2016.07.04

オークス2着チェッキーノの弟ラボーナ、華麗な足さばきで走る

  • 河合力●文 text by Kawai Chikara

厳選!2歳馬情報局(2016年版)
第6回:ラボーナ

 牝馬クラシック第2弾となるGIオークス(東京・芝2400m)。3歳牝馬のほとんどの馬にとって未知の距離で行なわれる過酷なレースのため、時に大きな波乱が起こる。

 しかし今年は、1番人気に推されたシンハライト(牝3歳)がその人気に応えて快勝。桜花賞でハナ差2着に敗れた悔しさを晴らし、悲願のタイトルをつかんだ。ゴール前の末脚は、まさしく”女王”に見合う切れ味だった。 

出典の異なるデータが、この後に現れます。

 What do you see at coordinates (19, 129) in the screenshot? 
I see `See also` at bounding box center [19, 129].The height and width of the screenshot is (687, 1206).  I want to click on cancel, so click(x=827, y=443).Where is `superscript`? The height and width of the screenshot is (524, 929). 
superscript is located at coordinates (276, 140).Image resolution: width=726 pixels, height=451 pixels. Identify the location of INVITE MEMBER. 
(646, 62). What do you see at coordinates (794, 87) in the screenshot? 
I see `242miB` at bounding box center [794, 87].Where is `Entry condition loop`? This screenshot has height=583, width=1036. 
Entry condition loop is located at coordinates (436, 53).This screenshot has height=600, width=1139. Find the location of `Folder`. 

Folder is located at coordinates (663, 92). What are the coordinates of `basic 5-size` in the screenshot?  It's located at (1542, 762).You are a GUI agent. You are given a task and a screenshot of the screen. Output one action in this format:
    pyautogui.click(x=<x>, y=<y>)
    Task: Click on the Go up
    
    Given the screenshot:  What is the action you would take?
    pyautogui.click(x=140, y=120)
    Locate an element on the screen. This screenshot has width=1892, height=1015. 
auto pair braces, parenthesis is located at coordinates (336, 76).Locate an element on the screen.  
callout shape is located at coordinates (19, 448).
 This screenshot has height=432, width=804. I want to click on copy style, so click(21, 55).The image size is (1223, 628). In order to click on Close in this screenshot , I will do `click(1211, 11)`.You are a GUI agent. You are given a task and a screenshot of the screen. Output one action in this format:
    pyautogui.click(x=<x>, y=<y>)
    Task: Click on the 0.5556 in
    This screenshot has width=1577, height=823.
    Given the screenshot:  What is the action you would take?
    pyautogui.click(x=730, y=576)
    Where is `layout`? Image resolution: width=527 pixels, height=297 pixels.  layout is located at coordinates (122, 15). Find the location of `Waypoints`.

 そして2着も、2番人気と高い支持を得ていたチェッキーノ(牝3歳/父キングカメハメハ)が入った。大本命のシンハライトに最後まで抵抗し、クビ差の接戦に持ち込んだ。

 同馬は桜花賞には出走しなかったものの、桜花賞トライアルのアネモネS(中山・芝1600m)を快勝すると、オークストライアルのGIIフローラS(東京・芝2000m)では後続に3馬身の差をつけて完勝。その実績がフロックでないことを、オークスできっちり証明した。しかも勝ちに等しいレースぶりで、今秋のさらなる飛躍を期待させた。

 そんな熾烈な争いからつかの間、チェッキーノの弟となる若駒がデビューへ向けて動き出している。ラボーナ(牡2歳/父ルーラーシップ)である。

兄姉が果たしていないGI制覇が期待されるラボーナ ラボーナを語るうえで、姉チェッキーノとともに触れておかなければいけない存在がいる。4つ上の兄、コディーノ(牡/父キングカメハメハ)だ。